> _Exercise text_:
• • • •
But implementing the new system would require the pharmacy group to apply for a loan, which Mr Cooper said they 'can't afford to pay'.

‘We haven’t got £60,000 sitting in the bank because all our reserves have been whittled away over the last few years just trying to keep our heads above water,’ he added.

Meanwhile, Reena Barai, owner of SG Barai Chemist in Sutton, South West London, had her pharmacy lights turned off for two hours this morning, and asked her staff to dress in black.

Patients joined the protest outside the pharmacy this morning, as well as by signing a petition and using social media.

‘So many of them say, “but Reena, I've been coming to you for years, and you're busier than ever, how can they be closing you down”?

‘[And] I have to say: “look, they're not closing me down, but what they are doing is squeezing our funding”.

‘The government… gives us little piecemeal pots of money for core services. But they're not fixing the core contract and underfunding of that core contract, which represents probably about 95% of our activity in a pharmacy,’ she told The Pharmacist.

The pharmacy has been in her family for 45 years, but Ms Barai said that the current situation was particularly challenging, with pharmacy teams under financial pressure, suffering from burnout after staying open during the pandemic, and now being asked to deliver new services.

She told The Pharmacist that as an established business, she was more able to cover costs ‘in hope that there will be better times’.
• • • •
Data taken from a collection:
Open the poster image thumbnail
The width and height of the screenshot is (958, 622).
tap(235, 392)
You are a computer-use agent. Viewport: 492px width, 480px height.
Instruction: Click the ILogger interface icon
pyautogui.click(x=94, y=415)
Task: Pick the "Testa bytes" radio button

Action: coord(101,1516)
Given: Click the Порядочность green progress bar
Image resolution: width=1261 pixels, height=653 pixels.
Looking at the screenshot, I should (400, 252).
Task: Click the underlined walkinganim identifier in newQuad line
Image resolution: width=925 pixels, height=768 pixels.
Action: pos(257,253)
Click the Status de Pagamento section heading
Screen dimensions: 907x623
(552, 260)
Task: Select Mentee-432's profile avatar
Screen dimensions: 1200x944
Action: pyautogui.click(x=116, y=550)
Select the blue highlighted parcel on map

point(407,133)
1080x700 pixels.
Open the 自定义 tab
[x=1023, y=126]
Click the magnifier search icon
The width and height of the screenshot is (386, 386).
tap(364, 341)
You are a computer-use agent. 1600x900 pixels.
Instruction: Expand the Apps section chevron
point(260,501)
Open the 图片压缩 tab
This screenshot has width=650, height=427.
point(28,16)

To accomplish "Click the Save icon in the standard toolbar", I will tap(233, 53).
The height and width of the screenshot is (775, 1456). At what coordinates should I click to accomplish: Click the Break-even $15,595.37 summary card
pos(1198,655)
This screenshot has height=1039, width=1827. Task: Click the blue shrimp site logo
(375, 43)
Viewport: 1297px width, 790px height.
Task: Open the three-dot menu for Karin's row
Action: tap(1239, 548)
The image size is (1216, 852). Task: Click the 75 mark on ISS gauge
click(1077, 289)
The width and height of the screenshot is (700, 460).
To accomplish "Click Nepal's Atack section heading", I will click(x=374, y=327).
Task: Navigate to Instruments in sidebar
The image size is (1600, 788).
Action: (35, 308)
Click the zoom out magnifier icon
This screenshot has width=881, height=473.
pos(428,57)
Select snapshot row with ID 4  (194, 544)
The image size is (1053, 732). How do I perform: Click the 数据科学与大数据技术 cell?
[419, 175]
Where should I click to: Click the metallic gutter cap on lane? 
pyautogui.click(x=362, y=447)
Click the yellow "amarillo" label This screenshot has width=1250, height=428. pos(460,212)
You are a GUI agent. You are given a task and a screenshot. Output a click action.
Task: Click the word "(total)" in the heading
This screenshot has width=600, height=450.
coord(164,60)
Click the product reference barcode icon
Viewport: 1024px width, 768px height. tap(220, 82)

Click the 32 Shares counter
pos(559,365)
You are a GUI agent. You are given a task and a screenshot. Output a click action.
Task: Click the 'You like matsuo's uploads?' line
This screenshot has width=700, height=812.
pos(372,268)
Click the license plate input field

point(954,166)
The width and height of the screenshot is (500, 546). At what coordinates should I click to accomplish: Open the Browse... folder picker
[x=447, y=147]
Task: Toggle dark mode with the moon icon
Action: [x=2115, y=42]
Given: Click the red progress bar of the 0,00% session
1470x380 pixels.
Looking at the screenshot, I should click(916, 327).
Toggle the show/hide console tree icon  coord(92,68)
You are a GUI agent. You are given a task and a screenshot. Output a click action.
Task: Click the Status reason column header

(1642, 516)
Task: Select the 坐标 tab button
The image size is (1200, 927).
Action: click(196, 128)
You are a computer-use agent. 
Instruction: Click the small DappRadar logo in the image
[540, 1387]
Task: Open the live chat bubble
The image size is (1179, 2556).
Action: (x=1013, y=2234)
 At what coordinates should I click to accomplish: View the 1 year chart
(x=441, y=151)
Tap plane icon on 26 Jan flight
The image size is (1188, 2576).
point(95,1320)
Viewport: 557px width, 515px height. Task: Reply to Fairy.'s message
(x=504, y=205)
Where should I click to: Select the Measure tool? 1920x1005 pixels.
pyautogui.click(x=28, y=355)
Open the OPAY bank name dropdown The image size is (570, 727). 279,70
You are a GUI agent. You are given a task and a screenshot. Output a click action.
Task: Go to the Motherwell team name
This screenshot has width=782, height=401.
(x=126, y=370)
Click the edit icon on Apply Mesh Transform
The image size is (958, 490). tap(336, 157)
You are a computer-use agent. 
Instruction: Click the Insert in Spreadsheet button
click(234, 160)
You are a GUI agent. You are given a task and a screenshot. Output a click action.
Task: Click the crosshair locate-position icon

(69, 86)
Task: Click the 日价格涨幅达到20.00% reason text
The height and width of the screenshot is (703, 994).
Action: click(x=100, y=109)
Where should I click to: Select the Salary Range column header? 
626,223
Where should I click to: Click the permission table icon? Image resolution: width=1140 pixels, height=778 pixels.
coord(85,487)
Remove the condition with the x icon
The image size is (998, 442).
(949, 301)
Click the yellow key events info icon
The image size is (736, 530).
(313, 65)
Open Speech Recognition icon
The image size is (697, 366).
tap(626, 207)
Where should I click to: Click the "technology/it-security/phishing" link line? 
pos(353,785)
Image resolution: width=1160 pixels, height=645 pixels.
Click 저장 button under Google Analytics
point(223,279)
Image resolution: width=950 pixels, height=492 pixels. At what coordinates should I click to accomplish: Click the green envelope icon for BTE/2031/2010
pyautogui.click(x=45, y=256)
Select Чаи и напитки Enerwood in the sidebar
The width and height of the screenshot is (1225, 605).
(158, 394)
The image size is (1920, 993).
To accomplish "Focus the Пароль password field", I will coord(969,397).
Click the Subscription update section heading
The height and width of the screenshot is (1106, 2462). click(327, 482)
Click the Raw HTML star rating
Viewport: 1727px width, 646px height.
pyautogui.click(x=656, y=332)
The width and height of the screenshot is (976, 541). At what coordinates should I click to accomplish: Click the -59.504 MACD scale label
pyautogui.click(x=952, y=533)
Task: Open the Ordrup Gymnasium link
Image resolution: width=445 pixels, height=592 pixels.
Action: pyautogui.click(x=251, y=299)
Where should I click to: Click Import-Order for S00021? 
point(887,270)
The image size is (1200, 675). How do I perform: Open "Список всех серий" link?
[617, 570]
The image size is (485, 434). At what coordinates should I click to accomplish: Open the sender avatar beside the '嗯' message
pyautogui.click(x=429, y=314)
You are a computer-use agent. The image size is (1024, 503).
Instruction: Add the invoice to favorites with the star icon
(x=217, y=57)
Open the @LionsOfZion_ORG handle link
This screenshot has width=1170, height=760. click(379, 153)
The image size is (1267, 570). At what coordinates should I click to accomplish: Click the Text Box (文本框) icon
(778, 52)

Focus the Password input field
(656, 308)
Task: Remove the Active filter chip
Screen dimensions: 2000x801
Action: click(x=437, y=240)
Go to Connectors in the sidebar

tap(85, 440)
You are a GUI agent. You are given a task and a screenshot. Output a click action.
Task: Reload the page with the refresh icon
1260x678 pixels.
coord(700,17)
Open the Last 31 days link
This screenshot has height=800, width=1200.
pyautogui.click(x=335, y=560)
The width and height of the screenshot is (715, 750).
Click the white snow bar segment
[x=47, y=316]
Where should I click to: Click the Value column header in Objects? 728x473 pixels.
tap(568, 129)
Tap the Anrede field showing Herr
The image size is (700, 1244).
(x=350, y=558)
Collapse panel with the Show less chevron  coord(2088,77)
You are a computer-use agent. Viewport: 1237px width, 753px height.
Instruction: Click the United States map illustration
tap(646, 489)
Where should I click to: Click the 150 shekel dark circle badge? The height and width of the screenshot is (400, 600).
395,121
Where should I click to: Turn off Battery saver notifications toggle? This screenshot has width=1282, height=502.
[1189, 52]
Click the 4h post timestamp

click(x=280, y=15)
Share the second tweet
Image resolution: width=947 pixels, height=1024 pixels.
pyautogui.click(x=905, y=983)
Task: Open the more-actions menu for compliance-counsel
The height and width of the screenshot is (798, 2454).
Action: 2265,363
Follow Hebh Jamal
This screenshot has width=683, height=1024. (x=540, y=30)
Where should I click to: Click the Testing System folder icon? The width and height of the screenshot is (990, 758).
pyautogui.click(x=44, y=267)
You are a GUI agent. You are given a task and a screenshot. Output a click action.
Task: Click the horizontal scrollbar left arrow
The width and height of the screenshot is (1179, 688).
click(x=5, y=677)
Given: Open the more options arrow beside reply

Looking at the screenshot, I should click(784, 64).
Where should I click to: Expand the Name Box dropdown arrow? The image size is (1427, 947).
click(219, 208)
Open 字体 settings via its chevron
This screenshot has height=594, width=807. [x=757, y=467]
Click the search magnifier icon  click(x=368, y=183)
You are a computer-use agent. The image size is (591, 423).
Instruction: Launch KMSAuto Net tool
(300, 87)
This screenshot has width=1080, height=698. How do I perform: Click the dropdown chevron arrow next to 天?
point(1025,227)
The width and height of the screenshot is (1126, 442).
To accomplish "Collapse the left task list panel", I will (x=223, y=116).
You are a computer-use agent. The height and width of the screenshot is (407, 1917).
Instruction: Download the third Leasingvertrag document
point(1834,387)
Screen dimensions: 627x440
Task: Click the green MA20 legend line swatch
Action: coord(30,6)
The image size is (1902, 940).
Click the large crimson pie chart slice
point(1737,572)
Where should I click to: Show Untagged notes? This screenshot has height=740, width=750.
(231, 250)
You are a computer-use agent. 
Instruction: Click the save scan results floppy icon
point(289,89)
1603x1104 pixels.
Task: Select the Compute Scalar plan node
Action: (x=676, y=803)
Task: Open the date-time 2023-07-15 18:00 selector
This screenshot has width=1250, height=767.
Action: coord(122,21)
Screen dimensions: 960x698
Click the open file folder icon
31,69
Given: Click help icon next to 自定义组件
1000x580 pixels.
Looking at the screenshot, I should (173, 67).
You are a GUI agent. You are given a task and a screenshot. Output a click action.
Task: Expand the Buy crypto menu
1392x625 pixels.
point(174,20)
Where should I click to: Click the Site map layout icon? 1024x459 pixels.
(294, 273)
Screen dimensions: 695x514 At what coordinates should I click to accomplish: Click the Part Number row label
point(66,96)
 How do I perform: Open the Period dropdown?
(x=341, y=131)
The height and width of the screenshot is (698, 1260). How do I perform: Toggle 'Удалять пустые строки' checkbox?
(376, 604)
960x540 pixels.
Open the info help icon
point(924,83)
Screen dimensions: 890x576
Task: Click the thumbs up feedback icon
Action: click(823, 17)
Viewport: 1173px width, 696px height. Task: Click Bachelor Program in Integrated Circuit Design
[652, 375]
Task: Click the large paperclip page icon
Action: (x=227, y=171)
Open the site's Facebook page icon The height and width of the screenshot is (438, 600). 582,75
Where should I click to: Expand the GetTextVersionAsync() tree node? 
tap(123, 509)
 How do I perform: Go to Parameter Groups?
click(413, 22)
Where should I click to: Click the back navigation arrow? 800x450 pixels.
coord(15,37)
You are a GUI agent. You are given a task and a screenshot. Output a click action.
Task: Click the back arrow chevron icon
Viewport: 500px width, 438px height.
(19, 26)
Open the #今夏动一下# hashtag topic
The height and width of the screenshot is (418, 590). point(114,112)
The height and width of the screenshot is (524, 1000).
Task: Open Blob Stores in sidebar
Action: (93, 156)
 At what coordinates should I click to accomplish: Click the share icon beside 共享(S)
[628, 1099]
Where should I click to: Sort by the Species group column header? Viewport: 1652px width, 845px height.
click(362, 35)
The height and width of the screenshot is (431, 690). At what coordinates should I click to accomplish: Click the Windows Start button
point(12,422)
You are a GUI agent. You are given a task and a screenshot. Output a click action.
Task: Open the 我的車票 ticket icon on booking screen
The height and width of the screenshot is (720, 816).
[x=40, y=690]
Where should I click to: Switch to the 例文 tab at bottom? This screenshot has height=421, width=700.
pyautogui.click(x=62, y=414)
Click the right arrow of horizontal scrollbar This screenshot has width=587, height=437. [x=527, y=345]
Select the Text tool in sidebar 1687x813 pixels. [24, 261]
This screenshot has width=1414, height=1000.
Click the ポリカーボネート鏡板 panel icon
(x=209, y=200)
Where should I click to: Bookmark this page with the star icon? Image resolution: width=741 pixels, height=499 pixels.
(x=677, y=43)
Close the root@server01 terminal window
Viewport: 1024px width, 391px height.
• • • •
> _The problem_:
Reproduce the pharmacy funding passage word for word, from start to finish.

> _Response below_:
But implementing the new system would require the pharmacy group to apply for a loan, which Mr Cooper said they 'can't afford to pay'.

‘We haven’t got £60,000 sitting in the bank because all our reserves have been whittled away over the last few years just trying to keep our heads above water,’ he added.

Meanwhile, Reena Barai, owner of SG Barai Chemist in Sutton, South West London, had her pharmacy lights turned off for two hours this morning, and asked her staff to dress in black.

Patients joined the protest outside the pharmacy this morning, as well as by signing a petition and using social media.

‘So many of them say, “but Reena, I've been coming to you for years, and you're busier than ever, how can they be closing you down”?

‘[And] I have to say: “look, they're not closing me down, but what they are doing is squeezing our funding”.

‘The government… gives us little piecemeal pots of money for core services. But they're not fixing the core contract and underfunding of that core contract, which represents probably about 95% of our activity in a pharmacy,’ she told The Pharmacist.

The pharmacy has been in her family for 45 years, but Ms Barai said that the current situation was particularly challenging, with pharmacy teams under financial pressure, suffering from burnout after staying open during the pandemic, and now being asked to deliver new services.

She told The Pharmacist that as an established business, she was more able to cover costs ‘in hope that there will be better times’.